For mbuf *clusters* you could implement a driver-private mbuf cluster
pool, backed by normal DMA mechanisms.  You _could_ then attempt some
machine-dependent violations of the machine-independent API, based on
your own knowledge of your CPU and private memory pool; but such a
driver wouldn't work on other ports of NetBSD to other CPU architectures
(e.g., those which have IOMMUs and therefore rely on drivers following the documented
bus_dma(9) API for correct operation.


If possible, a better approach might be to extend the bus_dma(9)

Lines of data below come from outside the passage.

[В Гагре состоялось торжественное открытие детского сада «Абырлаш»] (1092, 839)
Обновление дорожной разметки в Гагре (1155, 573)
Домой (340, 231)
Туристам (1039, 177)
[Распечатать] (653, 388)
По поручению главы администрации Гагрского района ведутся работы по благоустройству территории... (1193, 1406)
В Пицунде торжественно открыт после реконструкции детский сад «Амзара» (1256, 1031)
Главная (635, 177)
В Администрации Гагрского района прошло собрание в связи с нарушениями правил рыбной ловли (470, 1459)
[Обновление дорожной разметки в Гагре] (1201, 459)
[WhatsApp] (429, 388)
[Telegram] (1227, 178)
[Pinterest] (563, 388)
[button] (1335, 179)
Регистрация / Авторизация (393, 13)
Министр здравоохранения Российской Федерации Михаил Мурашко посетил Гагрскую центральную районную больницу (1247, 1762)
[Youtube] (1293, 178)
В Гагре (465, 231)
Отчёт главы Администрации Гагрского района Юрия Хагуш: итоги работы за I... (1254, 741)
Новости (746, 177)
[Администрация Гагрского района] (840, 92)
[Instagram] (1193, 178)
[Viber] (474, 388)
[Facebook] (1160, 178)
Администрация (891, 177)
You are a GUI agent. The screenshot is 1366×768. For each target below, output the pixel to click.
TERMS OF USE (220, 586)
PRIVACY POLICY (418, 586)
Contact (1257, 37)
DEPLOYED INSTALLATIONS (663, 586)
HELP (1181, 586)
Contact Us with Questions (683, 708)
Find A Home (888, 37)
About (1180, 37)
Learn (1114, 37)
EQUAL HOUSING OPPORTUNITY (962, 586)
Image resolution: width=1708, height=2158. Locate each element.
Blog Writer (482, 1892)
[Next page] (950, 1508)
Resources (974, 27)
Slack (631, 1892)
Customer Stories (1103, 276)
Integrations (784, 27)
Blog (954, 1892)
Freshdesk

implementation and mbuf-cluster information, to attempt to cache and
reuse more information, to avoid (for example) repeated
KVA-to-physical mappings if you reuse the same physical
addresses. That's likely to be a big undertaking, and I'd suggest some
close discussion with Jason Thorpe before going down that route.

But my guess is, you really need to find, and discuss options with,
someone who understands both the bus_dma(9) backend for your CPU
(ARM?)  and your non-PCI "giga" device.